As European settlements inched west, Black, white and Native Americans, fleeing forced labor within their confines, melted into the interior and mixed with those Native Americans just beyond the frontier (front tier) of the unstoppable westward expansion. “With few weapons these alliances in the woods challenged the footholds Europeans built in the Western Hemisphere. Using guerilla tactics that would become famous in China and Viet Nam in our own century, red and black people defeated superior numbers and better equipped foreign armies. This they managed while moving their families out of harm’s way. These dark liberators often proved that European rule in the Americas amounted to a thin coat of white paint over a seething dark empire. . . Before the Declaration of Independence eloquently argued for a peoples’ revolution against unjust authority, thousands of dark-skinned Americans had been fighting tyrants and slavehunters on two continents.”

To counteract these powerful alliances, “Europeans played skillfully on racial differences and ethnic rivalries. They kept the pot of animosity boiling. Whites turned Indians into slavehunters and slaveowners and Africans into ‘Indian fighters.’ Light-skinned Africans were pitted against dark-skinned, free against enslaved, Black Indians against ‘pure’ Africans or ‘pure’ Indians.” The European penetration of the Americas led to widespread conflict amongst overlapping groups. Colonists fought the colonizing powers, the colonizing powers fought each other, colonizers fought natives, natives fought each other, Africans joined Native Americans, Africans fought Native Americans, etc.,. Native Americans, Africans, European colonists and the colonial powers squared off amongst each other in multifarious, shifting alliances over the course of hundreds of years. The action centered around the settlements of runaways on the frontier, referred to as Maroon communities. The anthropologists call them “tri-racial isolates,” that is, isolated pockets of population with white, Black and Native American heritage. E. Franklin Frazier refers to them as people of “indeterminate race.” Note the negative connotations in Western movies of “half breeds” and “renegades,” reflecting how they were perceived by the European settlers. They, however, saw themselves as freedom fighters.

From the time of Columbus the gravest threat to European domination of the Western Hemisphere came from outlaw communities of former slaves. These maroon colonies, as they were called, were considered a knife poised at the throat of the slave system. Some fearful Europeans saw them as a sword pressed against the entire colonial system in the Americas. Men and women who lived in them saw their settlements as the fulfillment of an American dream—a sheltered home in freedom. They were a place for families to educate their young, develop their agriculture and trade, practice religion, justice, and government.

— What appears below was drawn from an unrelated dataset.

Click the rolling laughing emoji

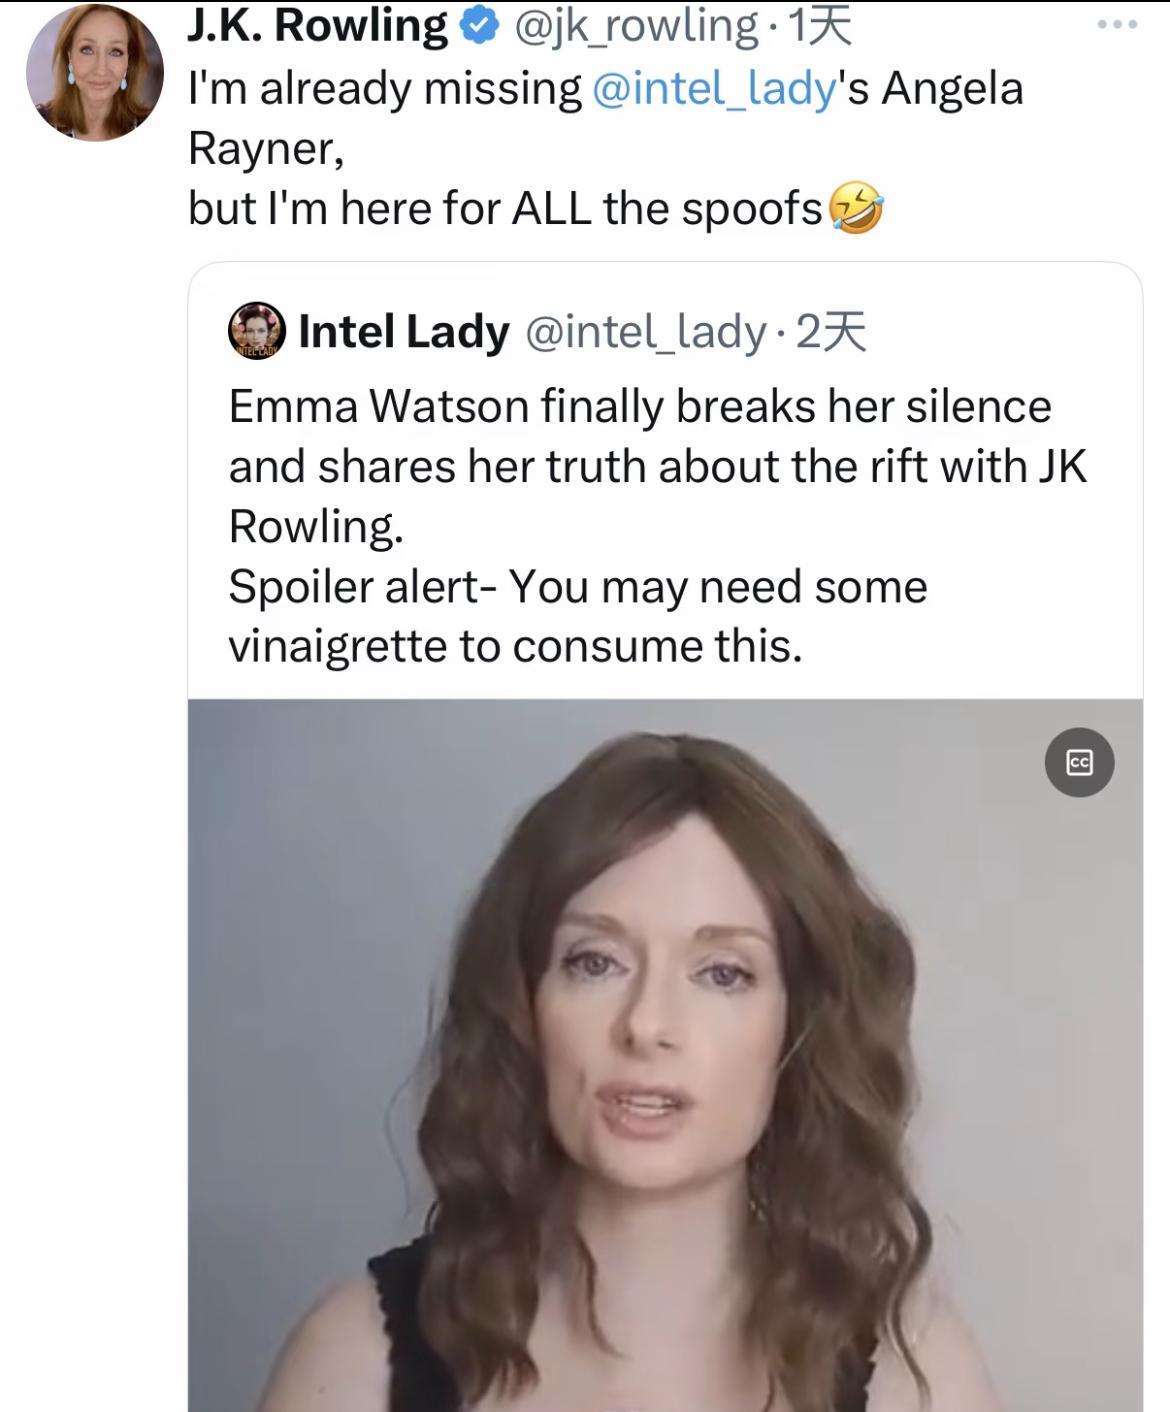click(857, 208)
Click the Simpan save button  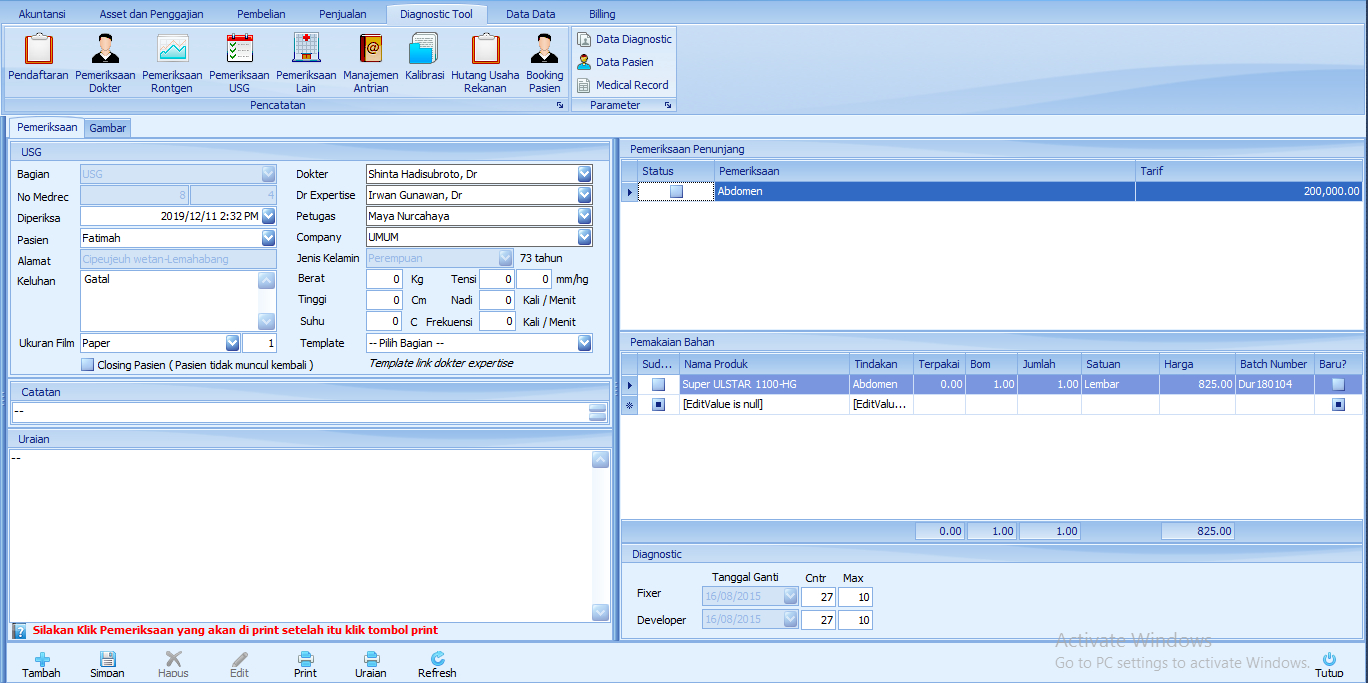point(107,664)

Essentially, the process was analogous to the Roman pacification of northern Europe under the Caesars. Just beyond the steadily expanding area of Roman control were bands of warriors and their families that the Romans clashed, traded and intermarried with. And the further out towards the frontier one went, the less Italian and the more indigenous looking did the Roman soldiers, officials and citizens become. A frontier is porous. On one side, people move freely in and out of the hinterland, and on the other in and out of the settled area.

The frontiersmen, scouts and pathfinders universally depicted in Hollywood movies as white, were more often than not of mixed race, like John Baptist Point du Sable whose trading post became the City of Chicago. Or James Beckwourth who found the path through the Sierra Madre mountains that bears his name and facilitated the California Gold Rush. In the 1951 movie, Tomahawk, he is played by a white actor. The Searchers the iconic John Ford film starring John Wayne, about a man who spent years searching for his neice who had been kidnapped by Native Americans, is based on the real life adventures of a Black man, Brit Johnson. The rodeo arts were largely developed by Bill Pickett a man of mixed race who was the mentor of Tom Mix and Will Rogers who both went on to major Hollywood careers. This writer distinctly recalls as a youth watching Sidney Poitier play a cowboy in the 1966 motion picture Duel at Diablo, and thinking that this was a Hollywood invention while just the opposite was true.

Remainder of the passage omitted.